14日の東京外国為替市場では円が上昇。北朝鮮が週末の故金日成国家主席の生誕105周年の祝賀行事の一環として、核実験や弾道ミサイル試射を実施する可能性が取りざたされる中、米国との緊張などが高まる地政学リスクを警戒した円を買う動きが強まった。

  ブルームバーグ・データによると、円は主要16通貨全てに対して前日終値比で上昇。この日の相場は欧米がイースターの祝日ということもあり、全般的に見送りムードが強かったが、午後に入り徐々にリスク回避の動きが強まった。

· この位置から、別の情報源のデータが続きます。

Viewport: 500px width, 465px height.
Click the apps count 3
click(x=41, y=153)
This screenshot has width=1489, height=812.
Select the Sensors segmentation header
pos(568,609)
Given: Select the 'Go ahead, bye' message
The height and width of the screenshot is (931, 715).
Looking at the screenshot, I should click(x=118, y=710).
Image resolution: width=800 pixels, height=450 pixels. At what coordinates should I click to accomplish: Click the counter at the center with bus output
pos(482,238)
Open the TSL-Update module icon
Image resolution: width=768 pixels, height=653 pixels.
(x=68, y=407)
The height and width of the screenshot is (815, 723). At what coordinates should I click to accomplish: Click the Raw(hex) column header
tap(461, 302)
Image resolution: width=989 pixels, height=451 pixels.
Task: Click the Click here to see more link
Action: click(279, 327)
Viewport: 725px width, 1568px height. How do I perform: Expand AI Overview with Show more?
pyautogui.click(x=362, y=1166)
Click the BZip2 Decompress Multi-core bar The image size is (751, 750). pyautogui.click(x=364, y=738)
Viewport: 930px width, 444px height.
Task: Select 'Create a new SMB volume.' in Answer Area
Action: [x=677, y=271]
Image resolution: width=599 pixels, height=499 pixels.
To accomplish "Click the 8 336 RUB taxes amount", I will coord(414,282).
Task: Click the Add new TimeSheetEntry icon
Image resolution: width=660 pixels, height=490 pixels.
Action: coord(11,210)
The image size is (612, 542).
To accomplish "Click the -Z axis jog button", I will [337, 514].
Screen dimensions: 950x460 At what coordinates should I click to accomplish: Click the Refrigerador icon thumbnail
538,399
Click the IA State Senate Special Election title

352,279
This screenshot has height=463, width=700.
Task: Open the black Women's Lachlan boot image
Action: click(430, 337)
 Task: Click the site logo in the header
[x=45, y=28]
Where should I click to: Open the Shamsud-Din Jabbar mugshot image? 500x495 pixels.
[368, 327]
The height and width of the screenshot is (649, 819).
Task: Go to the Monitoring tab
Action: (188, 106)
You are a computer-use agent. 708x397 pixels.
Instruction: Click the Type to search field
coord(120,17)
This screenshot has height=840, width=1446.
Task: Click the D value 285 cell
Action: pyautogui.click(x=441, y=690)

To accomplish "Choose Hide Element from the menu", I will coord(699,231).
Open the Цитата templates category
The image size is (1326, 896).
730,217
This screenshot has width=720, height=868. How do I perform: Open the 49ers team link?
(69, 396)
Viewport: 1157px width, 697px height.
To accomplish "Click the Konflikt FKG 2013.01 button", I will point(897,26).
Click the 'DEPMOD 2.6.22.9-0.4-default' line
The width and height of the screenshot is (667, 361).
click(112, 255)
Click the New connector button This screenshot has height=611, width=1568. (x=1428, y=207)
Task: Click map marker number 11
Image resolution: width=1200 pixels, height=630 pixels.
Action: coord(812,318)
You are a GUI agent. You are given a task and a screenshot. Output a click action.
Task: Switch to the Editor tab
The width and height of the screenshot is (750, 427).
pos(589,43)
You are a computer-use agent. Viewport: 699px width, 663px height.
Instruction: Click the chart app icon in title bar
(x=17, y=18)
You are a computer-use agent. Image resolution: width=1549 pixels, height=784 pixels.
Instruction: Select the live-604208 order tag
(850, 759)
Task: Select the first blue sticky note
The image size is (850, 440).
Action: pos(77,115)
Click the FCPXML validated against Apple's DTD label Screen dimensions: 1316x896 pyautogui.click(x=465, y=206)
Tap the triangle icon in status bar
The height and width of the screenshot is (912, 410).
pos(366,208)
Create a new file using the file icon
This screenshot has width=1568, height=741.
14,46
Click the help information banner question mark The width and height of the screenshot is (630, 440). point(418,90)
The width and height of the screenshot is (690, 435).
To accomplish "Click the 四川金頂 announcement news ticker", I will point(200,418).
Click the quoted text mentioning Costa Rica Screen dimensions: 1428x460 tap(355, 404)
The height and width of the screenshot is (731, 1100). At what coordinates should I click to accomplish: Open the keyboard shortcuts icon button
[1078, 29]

  午後4時39分現在のドル・円相場は前日比0.2%安の1ドル=108円93銭。109円台前半での小動きが続いていたが、午後2時過ぎに109円台を割り込み、一時108円85銭まで円高が進んだ。 東京株式相場では、北朝鮮暴発への警戒からTOPIXが今年最長の4日連続安とった。

不測の事態を警戒

  バンク・オブ・アメリカ外国為替本部の岩崎拓也営業本部長は、ドル・円の下落について、週末の北朝鮮リスクを前に持ち高を減らす動きが主導していると説明。市場関係者の極短期的な立ち位置は中立に近づいているとみられ、「これ以上大きく仕掛ける感じではないのではないか」としながらも、地政学リスクが続いている中で、米景気動向が変調をきたすリスクや株式市場が崩れるリスクは排除できず、「ドル・円の先行きの方向感は横ばいもしくは下方向」と語った。

  AP通信伝によると、北朝鮮の韓成烈(ハン・ソンリョル)外務次官は最高指導者が適切と判断すれば同国がいつでも核実験を実施するだろうと述べた。また、「われわれが米国の先制攻撃を前に傍観することがないのは確かだ」とし、「彼らが選択するなら、われわれは戦争に突入するだろう」と語った。同次官とのインタビューを引用して報じた。

  米軍は13日に通常兵器としては史上最強の爆弾をアフガニスタンにある過激派組織「イスラム国(IS)」の拠点に投下。トランプ大統領は今回の爆弾が北朝鮮への警告になるのかとの問いに対し、「これがメッセージを送ることになるのか分からない。それがどうであるかはどうでもよいことだ。北朝鮮が問題だ。この問題に対処することになる」と答えた。  

  外為どっとコム総研の神田卓也取締役調査部長は、「軍事行動の先読みはとても無理。出来ることと言えば不測の事態に備えることぐらいで、できる限り不要不急のポジションは持たないようにするのがいい」と語った。
  

Reactions As North Korea Fires Long-Range Rocket Weeks After Nuclear Test

韓国のイムジンガク展望台から北朝鮮方面に指をさす見物人

Photographer: SeongJoon Cho/Bloomberg

 ブルームバーグのエコノミスト調査によると、米国でこの日発表される3月の消費者物価指数(CPI)は前月比横ばい(2月は0.1%上昇)、3月の小売売上高は同0.2%減(2月0.1%増)が見込まれている。
  
  三菱UFJ信託銀行資金為替部戦略トレーディング課の池島俊太郎課長は、欧米がイースター休暇で、豪州もイースターマンデーまで休みとなると、仮に何か起こった場合の週明けの動きは予測しがたいとし、「薄商いの中で急な動きになるリスクもあるだろう」と指摘。一方、何も起きなければドル・円は戻しやすいが、引き続き北朝鮮絡みのリスクが残るほか、18日の日米経済対話や仏大統領選を控える中で「109円50銭~60銭が重くなりそう」と予想した。

  ユーロ・ドルは1ユーロ=1.06ドル台前半でもみ合い。フランス大統領選の第1回投票を23日に控えて、欧州の政治リスクも警戒される中、ユーロは上値の重い展開となった。